Most of the world’s saline soils are found in arid or semiarid areas, where salinization is becoming serious. Ground laboratory hyperspectral data (analytical spectral devices, ASD) as well as spaceborne hyperspectral data, including Gaofen-5 (GF-5) and Huanjing-1A (HJ-1A), provide convenient salinity monitoring. However, the difference among ASD, GF-5, and HJ-1A spectra in salinity monitoring remains unclear. So, we used ASD, GF-5, and HJ-1A spectra as data sources in Gaotai County of Hexi Corridor, which has been affected by salinization. For a more comprehensive comparison of the three spectra datum, four kinds of band screening methods, including Pearson correlation coefficient (PCC), principal component analysis (PCA), successive projections algorithm (SPA), and random forest (RF) were used to reduce the dimension of hyperspectral data. Particle swarm optimization (PSO) was used to improve the random initialization of weights and thresholds of the back propagation neural network (BPNN) model.
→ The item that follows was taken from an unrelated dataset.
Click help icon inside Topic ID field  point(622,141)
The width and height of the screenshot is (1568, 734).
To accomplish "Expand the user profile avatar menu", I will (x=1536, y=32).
The results showed that root mean square error (RMSE) and determination of the coefficients (R2) of models based on ASD and HJ-1A spectra were basically similar. ASD spectra (RMSE = 4 mS·cm−1, R2 = 0.82) and HJ-1A (RMSE = 2.98 mS·cm−1, R2 = 0.93) performed better than GF-5 spectra (RMSE = 6.45 mS·cm−1, R2 = 0.67) in some cases. The good modelling result of HJ-1A and GF-5 data confirmed that spaceborne hyperspectral imagery has great potential in salinity mapping. Then, we used HJ-1A and GF-5 hyperspectral imagery to map soil salinity. The results of GF-5 and HJ-1A showed that extremely and highly saline soil mainly occurred in grassland and the southern part of arable land in Gaotai County. Other lands mainly featured non-saline and slightly saline soil. This can provide a reference for salinity monitoring research.